This increase and the related increase in the third quarter of 1998 were
primarily due to an increase in the loan balance under the Company's Amended
Credit Agreement (as defined below) from $17,000,000 at September 30, 1997 to
$22,500,000 at September 30, 1998.

      Income Taxes. The effective tax rates were 26.2% and 26.6% for the nine
months ended September 30, 1998 and 1997, respectively.

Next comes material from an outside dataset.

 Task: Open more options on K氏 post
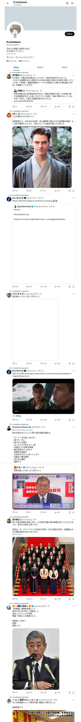tap(73, 114)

                                       14
<PAGE>   15
      Net Income. The Company had net income of $9,391,000 for the first nine
months of 1998 compared to $9,854,000 for the same period last year. On a
diluted per share basis, this represents net income per share of $1.11 and $1.18
for the first nine months of 1998 and 1997, respectively. The Company had net
income of $2,882,000 or $0.34 per share for the three months ended September 30,
1998 compared to net income of $3,463,000 or $0.41 per share for the same period
in 1997.

LIQUIDITY AND CAPITAL RESOURCES

      Cash flow from operations was $(808,000) and $11,773,000 for the first
nine months of 1998 and 1997, respectively. The negative cash flow in 1998 is
primarily due to the payment of reserves on runoff business. Invested assets and
cash decreased slightly to $257,688,000 at September 30, 1998 from $258,572,000
at December 31, 1997.

      The Company's credit agreement, as amended, currently provides for a $25
million revolving loan facility, which reduces each quarter by amounts ranging
from $500,000 to $2,000,000 until it terminates on December 31, 2003, and a $30
million letter of credit facility. At September 30, 1998, $22.5 million in loans
were outstanding under the revolving loan facility at an interest rate of 6.48%
and letters of credit with an aggregate face amount of $29.5 million were issued
under the letter of credit facility. The letters of credit are primarily
utilized by NCUL as collateral to participate in Lloyd's Syndicate 1221
specializing in marine insurance and managed by MTC. No letters of credit have 
been drawn upon.

      In November 1998, the Company replaced its existing credit agreement and
with a new credit agreement providing for a $25 million revolving loan facility
which begins reducing in 2000 and terminates in 2003, and a $50 million letter
of credit facility. The letters of credit will be primarily utilized by NCUL and
Millennium as collateral to participate in Lloyd's Syndicate 1221 managed by
MTC.

      As of September 30, 1998, the Company's consolidated stockholders' equity
was $142,272,000, an increase of 8.4% from $131,242,000 at December 31, 1997.

YEAR 2000 COMPLIANCE

      The Year 2000 problem relates to existing computer programs that use the
last two digits to refer to a year with the assumption that the first two digits
are 19. If not corrected, certain computer applications could stop running or
provide inaccurate results when the first two digits of the year should be 20.
The Company has considered the Year 2000 problem a high priority since 1996 and
is currently replacing its major computer systems with Year 2000 compliant
systems and thereby will benefit from state-of-the-art integrated systems along
with being Year 2000 compliant. The Year 2000 Committee (the "Committee")
includes the Company's Chief Financial Officer and senior members of the
Company's Claims, Human Resources and Information Technology departments. The
major goal of the Committee has been to identify critical systems that will be
impacted by the Year 2000 problem, and to replace or correct the systems. The
Committee provides reports to the Executive Committee as well as the Board of
Directors. If the project is not completed timely, the Year 2000 issue may have
a material impact on the operations of the Company.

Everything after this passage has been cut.